Internet Users Will Have to Pay for Piracy Countermeasures

Last week the UK’s High Court of Justice held the meeting between the country’s Internet service provider BT and pro-copyright outfit Motion Picture Association. The purpose of the meeting was to talk about the countermeasures supposed to be applied against the illegal Newzbin2 site. If you are still not aware, BT was demanded to block access to this online service.


Nevertheless, the opinion of the critics is that such move will only worsen Internet service and lead to higher broadband bills for the ISP’s customers. For example, the Consumer Focus was first to warn that the measures in question are a kind of “blunt tool”, because they simply failed to address the root causes of piracy. They pointed out that website filtering technology is rather crude, which means that in some cases absolutely legitimate websites can be inadvertently blocked as well. In other words, ISP customers would be denied access to legitimate content and services. In addition, Internet blocking is a very expensive option for the Internet service providers, and the critics are afraid that the expense incurred will finally end up on subscriber bills. In the meantime, online blocking could also result in degraded online services, which means that British consumers would see reduction in Internet speed, as well as network reliability.

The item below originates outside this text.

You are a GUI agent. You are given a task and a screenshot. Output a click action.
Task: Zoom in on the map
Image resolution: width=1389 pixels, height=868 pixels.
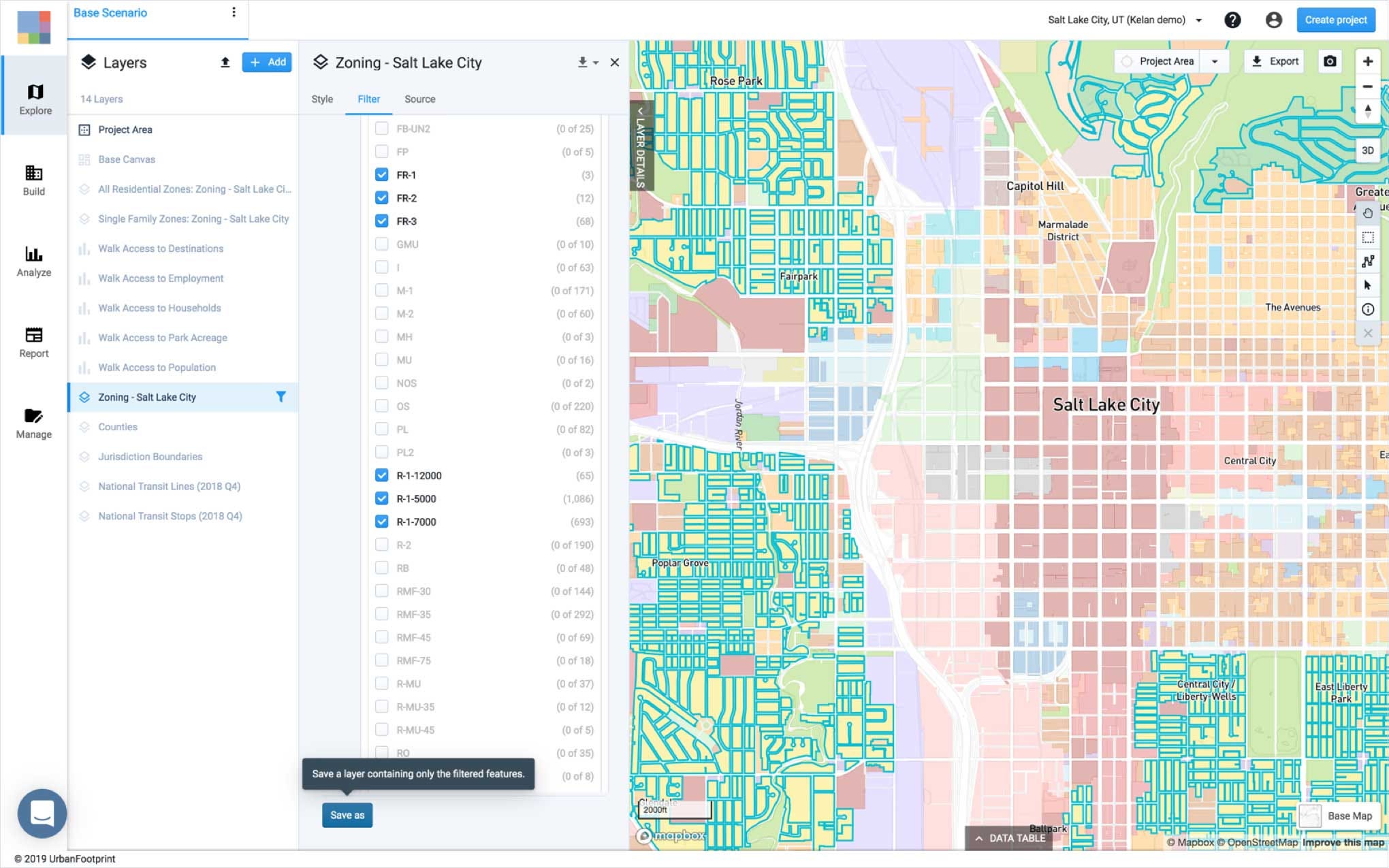click(x=1367, y=61)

Actually, one can agree that BT’s actions would hardly eliminate the root source of the issue, because the service provider has no physical ability to remove the pirated material or to block it entirely. There’s one issue that makes things even more complicated – Newzbin2 has also been developing its own strategy and set up its own countermeasures against the ISP’s Cleanfeed filtering system.

The industry should draw its attention to the situation on the market to understand the root cause of why people prefer pirated content. For instance, the Competition Commission has just found that the Hollywood films are licensed to Sky in a way that limits users’ choice in the pay-TV market. Meanwhile, the American “all-you-can-eat” online film subscription service known worldwide as Netflix expresses the wish to launch in the United Kingdom, but finds it difficult to obtain a license to start operation.